WHAT YOU ARE ASKED TO DO:
Each line of the data that mentions the string "computer" needs to be identified and copied.

RECORDED DATA:
········

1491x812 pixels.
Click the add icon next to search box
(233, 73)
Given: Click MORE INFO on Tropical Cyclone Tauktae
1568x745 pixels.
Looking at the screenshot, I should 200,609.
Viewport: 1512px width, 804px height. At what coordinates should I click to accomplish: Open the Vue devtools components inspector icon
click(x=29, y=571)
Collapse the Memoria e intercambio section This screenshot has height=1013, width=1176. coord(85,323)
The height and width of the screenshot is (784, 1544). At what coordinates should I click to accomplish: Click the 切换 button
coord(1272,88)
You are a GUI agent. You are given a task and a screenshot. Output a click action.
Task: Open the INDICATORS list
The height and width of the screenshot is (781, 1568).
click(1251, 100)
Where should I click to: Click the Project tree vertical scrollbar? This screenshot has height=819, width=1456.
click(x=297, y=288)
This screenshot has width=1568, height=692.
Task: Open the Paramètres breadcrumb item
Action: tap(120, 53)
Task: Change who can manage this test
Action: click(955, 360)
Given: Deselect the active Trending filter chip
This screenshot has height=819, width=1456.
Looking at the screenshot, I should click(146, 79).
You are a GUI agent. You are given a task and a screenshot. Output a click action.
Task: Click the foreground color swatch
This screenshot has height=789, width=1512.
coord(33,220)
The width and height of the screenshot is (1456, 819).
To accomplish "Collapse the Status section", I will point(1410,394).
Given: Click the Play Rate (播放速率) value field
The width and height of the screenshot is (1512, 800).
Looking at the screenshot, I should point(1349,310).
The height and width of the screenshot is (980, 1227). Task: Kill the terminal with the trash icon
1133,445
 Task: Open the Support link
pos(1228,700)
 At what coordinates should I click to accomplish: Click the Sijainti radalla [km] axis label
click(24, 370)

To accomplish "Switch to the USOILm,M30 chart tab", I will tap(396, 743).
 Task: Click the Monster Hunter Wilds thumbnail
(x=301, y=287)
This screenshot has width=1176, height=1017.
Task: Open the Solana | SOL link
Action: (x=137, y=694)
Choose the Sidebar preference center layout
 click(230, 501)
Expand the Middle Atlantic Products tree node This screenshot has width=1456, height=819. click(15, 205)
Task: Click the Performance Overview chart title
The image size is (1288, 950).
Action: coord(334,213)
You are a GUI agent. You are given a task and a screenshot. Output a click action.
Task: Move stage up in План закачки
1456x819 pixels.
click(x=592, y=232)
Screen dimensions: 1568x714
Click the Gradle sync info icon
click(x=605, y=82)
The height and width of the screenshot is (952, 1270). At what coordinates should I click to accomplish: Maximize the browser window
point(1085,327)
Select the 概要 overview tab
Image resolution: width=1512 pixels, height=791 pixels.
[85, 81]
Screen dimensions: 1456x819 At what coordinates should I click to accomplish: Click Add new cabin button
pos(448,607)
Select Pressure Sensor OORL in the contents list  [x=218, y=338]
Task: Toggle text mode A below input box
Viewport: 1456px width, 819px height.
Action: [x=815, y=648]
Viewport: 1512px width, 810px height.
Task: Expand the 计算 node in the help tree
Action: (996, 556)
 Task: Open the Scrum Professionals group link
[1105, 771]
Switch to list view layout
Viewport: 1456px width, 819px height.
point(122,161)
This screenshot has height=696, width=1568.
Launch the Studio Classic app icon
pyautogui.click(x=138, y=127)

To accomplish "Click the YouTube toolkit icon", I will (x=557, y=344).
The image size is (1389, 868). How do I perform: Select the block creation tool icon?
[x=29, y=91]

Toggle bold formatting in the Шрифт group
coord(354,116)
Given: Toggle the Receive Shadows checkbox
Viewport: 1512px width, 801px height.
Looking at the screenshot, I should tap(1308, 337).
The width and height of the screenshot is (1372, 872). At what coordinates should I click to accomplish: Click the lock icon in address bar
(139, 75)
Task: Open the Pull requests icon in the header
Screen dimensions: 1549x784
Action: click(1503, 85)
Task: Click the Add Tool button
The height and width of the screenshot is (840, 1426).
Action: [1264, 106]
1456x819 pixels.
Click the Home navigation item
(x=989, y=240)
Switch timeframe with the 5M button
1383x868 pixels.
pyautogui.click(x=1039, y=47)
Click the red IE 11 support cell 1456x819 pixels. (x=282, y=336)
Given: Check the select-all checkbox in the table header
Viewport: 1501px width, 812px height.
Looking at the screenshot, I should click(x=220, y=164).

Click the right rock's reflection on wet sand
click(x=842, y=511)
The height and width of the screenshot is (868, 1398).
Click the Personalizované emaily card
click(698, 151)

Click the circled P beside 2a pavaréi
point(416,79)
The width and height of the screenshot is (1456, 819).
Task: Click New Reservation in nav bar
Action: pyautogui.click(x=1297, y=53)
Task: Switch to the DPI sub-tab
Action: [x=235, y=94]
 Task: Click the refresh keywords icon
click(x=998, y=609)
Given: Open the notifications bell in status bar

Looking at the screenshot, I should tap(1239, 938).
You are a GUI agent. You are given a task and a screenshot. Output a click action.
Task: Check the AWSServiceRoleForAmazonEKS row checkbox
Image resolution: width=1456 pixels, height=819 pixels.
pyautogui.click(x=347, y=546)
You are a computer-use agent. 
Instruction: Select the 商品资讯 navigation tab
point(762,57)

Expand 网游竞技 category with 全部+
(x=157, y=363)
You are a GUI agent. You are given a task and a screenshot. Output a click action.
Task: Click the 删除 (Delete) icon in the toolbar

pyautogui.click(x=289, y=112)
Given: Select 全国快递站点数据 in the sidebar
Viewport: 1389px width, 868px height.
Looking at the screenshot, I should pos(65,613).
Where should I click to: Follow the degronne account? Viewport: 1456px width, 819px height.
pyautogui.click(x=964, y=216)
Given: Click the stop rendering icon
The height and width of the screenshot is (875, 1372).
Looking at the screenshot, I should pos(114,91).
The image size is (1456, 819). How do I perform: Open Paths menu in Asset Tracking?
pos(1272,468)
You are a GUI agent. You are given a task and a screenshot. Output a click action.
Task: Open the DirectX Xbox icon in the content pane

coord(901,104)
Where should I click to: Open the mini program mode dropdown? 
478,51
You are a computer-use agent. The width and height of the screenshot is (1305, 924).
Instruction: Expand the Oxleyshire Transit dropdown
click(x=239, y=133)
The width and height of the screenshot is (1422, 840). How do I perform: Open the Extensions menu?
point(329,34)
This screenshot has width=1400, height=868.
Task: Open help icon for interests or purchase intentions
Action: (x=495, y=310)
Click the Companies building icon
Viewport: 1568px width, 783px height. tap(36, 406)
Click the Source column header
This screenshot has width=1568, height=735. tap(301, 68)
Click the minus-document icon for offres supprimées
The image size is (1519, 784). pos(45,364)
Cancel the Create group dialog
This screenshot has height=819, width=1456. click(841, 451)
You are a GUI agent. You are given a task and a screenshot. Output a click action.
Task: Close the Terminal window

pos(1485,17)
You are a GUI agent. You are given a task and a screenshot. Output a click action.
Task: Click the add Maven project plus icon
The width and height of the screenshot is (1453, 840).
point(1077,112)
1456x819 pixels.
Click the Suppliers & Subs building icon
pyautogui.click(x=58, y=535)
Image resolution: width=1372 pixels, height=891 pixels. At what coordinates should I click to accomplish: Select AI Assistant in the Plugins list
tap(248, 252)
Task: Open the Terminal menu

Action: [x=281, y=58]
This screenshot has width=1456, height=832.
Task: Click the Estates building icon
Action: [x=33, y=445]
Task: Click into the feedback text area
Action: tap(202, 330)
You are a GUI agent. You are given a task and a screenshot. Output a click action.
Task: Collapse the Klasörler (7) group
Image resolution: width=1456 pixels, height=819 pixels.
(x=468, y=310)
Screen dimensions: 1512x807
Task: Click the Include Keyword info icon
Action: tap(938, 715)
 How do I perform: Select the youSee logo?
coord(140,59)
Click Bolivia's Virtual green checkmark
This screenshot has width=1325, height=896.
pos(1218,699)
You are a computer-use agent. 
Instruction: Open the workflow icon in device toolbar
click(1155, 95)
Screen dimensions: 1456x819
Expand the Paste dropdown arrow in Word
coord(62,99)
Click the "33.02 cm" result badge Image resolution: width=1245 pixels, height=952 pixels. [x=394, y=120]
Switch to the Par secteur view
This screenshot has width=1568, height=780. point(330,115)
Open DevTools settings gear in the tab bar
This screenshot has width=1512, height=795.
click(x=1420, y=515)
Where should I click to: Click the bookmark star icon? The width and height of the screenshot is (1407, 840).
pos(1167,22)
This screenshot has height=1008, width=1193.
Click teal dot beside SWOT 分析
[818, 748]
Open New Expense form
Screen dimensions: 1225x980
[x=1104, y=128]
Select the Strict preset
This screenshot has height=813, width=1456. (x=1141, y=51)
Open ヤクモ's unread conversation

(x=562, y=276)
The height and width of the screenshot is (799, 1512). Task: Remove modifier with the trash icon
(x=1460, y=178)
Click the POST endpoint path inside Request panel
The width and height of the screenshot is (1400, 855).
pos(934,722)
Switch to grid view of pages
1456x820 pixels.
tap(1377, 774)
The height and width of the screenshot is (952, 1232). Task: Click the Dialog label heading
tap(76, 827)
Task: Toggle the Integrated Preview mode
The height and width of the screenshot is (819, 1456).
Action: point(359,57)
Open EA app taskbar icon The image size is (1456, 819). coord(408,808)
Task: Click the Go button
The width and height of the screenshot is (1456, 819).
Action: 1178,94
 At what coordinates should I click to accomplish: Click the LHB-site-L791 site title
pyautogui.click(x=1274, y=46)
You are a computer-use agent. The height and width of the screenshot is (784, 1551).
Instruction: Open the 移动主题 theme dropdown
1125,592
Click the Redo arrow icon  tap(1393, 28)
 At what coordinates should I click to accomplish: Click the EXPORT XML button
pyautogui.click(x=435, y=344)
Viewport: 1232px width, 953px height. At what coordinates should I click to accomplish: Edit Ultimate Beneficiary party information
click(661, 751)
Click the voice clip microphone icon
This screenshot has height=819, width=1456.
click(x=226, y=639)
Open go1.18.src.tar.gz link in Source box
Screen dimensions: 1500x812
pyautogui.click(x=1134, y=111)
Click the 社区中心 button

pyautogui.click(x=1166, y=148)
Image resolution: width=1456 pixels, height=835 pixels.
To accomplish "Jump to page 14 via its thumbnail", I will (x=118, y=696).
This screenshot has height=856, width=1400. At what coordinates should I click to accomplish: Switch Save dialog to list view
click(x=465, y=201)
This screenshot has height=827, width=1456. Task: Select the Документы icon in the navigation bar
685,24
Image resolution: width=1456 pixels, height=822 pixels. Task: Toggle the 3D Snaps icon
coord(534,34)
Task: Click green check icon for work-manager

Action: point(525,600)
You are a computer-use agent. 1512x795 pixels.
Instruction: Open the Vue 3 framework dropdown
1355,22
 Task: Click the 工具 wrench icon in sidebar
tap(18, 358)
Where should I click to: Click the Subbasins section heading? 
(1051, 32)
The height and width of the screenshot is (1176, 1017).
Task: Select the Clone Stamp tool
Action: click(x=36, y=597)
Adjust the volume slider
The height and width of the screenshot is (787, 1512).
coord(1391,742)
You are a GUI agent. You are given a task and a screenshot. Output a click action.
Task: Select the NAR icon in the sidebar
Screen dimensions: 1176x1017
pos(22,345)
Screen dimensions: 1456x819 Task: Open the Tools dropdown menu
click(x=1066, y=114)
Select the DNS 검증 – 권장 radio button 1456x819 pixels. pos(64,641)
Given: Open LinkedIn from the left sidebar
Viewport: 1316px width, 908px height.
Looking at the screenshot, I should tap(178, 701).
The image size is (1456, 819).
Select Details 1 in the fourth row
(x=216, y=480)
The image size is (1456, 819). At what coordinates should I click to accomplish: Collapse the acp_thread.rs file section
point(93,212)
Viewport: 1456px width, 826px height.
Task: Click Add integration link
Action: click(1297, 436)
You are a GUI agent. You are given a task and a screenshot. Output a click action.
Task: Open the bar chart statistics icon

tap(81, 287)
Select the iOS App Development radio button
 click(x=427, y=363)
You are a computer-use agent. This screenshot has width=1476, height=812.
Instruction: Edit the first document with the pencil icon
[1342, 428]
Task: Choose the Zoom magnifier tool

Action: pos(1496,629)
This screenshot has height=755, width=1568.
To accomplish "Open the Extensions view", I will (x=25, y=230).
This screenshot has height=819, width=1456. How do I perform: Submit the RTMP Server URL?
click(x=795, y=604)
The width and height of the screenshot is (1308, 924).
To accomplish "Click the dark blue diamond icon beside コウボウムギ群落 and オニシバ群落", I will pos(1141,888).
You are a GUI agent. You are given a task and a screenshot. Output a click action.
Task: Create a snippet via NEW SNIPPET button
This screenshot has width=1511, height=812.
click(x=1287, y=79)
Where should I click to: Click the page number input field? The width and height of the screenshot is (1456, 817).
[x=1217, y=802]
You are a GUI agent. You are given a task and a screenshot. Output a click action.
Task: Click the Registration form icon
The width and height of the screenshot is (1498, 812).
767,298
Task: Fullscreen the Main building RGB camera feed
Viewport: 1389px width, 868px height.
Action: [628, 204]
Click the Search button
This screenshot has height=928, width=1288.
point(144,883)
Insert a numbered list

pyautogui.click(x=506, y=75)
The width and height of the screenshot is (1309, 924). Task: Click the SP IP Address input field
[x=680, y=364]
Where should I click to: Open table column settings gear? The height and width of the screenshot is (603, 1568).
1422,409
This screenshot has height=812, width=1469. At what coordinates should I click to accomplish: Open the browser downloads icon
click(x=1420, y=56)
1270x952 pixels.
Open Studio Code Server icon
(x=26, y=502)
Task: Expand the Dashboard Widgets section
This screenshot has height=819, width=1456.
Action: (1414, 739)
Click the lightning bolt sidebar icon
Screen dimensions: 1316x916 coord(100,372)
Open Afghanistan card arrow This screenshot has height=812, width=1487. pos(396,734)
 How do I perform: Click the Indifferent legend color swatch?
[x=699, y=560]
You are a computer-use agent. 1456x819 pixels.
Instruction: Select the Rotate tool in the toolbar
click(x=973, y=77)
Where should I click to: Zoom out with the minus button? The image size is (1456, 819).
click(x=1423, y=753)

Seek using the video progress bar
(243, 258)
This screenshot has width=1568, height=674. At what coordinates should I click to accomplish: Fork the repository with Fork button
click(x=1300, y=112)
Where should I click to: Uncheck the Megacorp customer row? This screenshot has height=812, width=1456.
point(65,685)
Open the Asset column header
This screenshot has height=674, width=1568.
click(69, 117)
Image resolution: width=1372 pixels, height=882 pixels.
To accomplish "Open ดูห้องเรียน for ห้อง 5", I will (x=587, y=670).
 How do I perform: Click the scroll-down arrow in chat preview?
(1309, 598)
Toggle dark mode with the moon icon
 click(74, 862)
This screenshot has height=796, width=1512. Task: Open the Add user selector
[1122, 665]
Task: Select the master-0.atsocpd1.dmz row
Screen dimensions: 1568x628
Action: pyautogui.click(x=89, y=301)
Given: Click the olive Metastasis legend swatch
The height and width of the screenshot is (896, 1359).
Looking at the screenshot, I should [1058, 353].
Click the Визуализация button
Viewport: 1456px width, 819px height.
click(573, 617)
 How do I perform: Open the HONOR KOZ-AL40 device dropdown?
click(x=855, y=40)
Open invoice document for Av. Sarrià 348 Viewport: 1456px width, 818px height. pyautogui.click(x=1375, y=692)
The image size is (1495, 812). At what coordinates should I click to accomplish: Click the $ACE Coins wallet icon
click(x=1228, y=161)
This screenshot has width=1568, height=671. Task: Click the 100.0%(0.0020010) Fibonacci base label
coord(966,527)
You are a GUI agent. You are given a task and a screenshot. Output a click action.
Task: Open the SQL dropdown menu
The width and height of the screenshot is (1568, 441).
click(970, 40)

········

SOLUTION TO THE EXERCISE:
You are a computer-use agent. 
You are a computer-use agent. The width and height of the screenshot is (1305, 924).
You are a computer-use agent. 
You are a computer-use agent. The height and width of the screenshot is (784, 1551).
You are a computer-use agent. 1512x795 pixels.
You are a computer-use agent. This screenshot has width=1476, height=812.
You are a computer-use agent. 1456x819 pixels.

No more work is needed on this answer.